The index entries on the "active" page are hi-lit in yellow. Additions and removal of index entries occur there. When you scroll the text, Indexer makes one of the visible pages active and colors its entries section in yellow.As the text is scrolling you will see empty entry areas. That is because the text is not scanned for trigger phrases until the page is made active (and thus has a yellow area).

Command Buttons

The menu bar has four buttons for the commands of Indexer:.
  • Click on an entry in the yellow area and click Remove Entry. The entry is removed.
  • Click on a term in the Index Terms window and click Add Entry. The term is added to the yellow area.
  • Click Create new index term ... and you will be prompted for an entry to be added to the Index Terms window.
  • Click Rescan page and the page will be rescanned for all trigger phrases. If any are found, new terms will be added at the bottom of the entries list.

Rescanning is usuaully unnecessary. Every time a page is made active it is scaned for terms that have been added since the last time the page entries were modified. However, once an entry has been deleted for a page the only way to get it back is by selecting the entry in a terms window and using the Add Entry button.

Commands can be invoked from menus, and also from the keyboard:

Command
Keystrokes
Add Entry

Insert or Control-a
or double-click on term in Index Terms window

Remove Entry
Delete or Control-d
Create new index term ...
Control-n
Save entries
Control-s

With Create new index term, you can add a new term or add a crossreference. For adding a term you will see three fields:
Adding an index term
The trigger phrase is one or more words; when a page is scanned, Indexer looks for these phrases. If one is found, its term is added to the entries for the page. The index entry is the main heading field together with the optional sub heading field. A new term is rejected if all three fields exactly match those of an existing term.
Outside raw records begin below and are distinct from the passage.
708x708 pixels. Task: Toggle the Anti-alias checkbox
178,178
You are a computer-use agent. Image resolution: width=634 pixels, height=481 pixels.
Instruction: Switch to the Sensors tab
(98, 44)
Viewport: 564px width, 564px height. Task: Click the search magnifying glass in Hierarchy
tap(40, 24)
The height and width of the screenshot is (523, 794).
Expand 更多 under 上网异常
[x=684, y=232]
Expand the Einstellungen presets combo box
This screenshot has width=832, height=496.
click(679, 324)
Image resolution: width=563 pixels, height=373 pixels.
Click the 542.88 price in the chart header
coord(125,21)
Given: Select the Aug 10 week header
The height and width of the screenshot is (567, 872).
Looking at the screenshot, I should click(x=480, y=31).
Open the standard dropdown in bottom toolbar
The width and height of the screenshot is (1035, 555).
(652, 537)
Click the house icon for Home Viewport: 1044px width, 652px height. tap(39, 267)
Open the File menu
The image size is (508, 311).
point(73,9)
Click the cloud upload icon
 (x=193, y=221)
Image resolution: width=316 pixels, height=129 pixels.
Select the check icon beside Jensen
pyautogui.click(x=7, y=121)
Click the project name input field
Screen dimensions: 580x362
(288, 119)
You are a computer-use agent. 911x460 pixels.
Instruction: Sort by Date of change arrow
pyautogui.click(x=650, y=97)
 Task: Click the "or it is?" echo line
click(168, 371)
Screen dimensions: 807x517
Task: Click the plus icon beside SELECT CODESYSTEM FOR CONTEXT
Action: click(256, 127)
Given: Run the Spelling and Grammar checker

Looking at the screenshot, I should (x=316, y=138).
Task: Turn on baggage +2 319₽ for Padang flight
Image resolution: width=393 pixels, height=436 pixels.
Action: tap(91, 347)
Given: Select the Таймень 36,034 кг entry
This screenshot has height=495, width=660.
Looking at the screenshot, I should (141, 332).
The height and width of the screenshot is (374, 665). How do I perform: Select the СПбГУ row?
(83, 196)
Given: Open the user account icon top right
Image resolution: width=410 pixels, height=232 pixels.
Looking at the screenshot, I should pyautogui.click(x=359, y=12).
Oterwise the term is added at its alphabetic location in the Index Terms window and immediately inserted in the indexterms.txt file. It is not added to the active page; to do os, type the INSERT key.

Clicking the "Cross reference" tab at the top of the dialog box brings up the fields for entering a cross reference:
Four fields for entering a cross-reference: the term where the reference will appear and the term it refers to.
The "for nickname" term is the term in the index where this cross reference will appear; The "See ..." term is the one that is referred to. The "under" term might be NEA and the "See" term "National Education Association (NEA)" Then the index would have entries
National Education Association (NEA) 12, 20, 44
...
NEA. See National Education Association
(Note the special case for acronyms. The trailing instance of "(NEA)" is stripped from the entry for NEA, but appears in the other entry.)

The File Menu

Open Chapter - Prompts for a new chapter and opens it. The file must be a text file with extension .txt. Pages in the text must each be preceded with a line having $@xxx, where xxx is the page number. The directory for Chapter files is remembered from one editing session to the next.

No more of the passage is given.